START Given text

A Wise Withdrawal on Altering Medicare Part D
This morning, the House Energy and Commerce Committee voted unanimously – a rare event in these fractious political times – to send its 21st Century Cures legislation to the full House. Progress for this measure, which will accelerate the development and delivery of new treatments and therapies while also making advances in healthcare data access and interoperability, is good news for patients and the healthcare system.
An interesting and positive development in the Energy and Commerce markup actually concerns something that didn’t happen.
One of the amendments scheduled for consideration this morning would have fundamentally changed the Medicare Part D prescription drug program by empowering the Secretary of Health and Human Services to negotiate drug prices, a responsibility now being handled by private sector health plans and pharmacy benefit management firms.

END Given text
START The data

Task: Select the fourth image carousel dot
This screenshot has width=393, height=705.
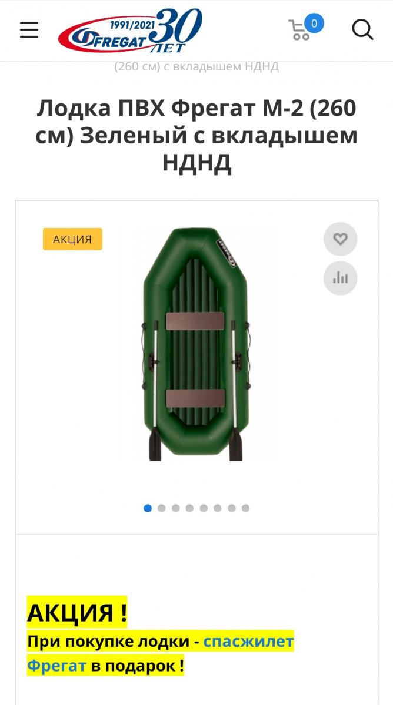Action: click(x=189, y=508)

END The data

What you need to do:
• a. Could you rewrite the Medicare Part D piece from "A Wise Withdrawal" to "that didn’t happen.", putting "overwhelmingly" in place of "unanimously"?
• b. How would the Medicare Part D piece go on after its last sentence? Write the next part.

Task answers:
• a.
A Wise Withdrawal on Altering Medicare Part D
This morning, the House Energy and Commerce Committee voted overwhelmingly – a rare event in these fractious political times – to send its 21st Century Cures legislation to the full House. Progress for this measure, which will accelerate the development and delivery of new treatments and therapies while also making advances in healthcare data access and interoperability, is good news for patients and the healthcare system.
An interesting and positive development in the Energy and Commerce markup actually concerns something that didn’t happen.

• b.
This is a status quo that isn’t begging to be repaired. Just the opposite, in fact. These private sector pricing negotiations have yielded a Part D program that has maintained beneficiary monthly premiums at a stable, affordable level for the past five years. All the rhetoric in the world doesn’t change the fundamental truth that millions of seniors and beneficiaries with disabilities have affordable access to medication because of the way the Part D program is structured.
The drug pricing amendment was withdrawn before coming to a vote. Medicare Part D stays on a path that has consistently won approval ratings of greater than 80 percent among Americans 65 and older.
Some efforts withdraw, as the saying goes, so they can live to fight another day.
Ill-conceived ideas like this one, though, should just call it a day and stay permanently out of the way of Medicare beneficiaries and the medicines they need.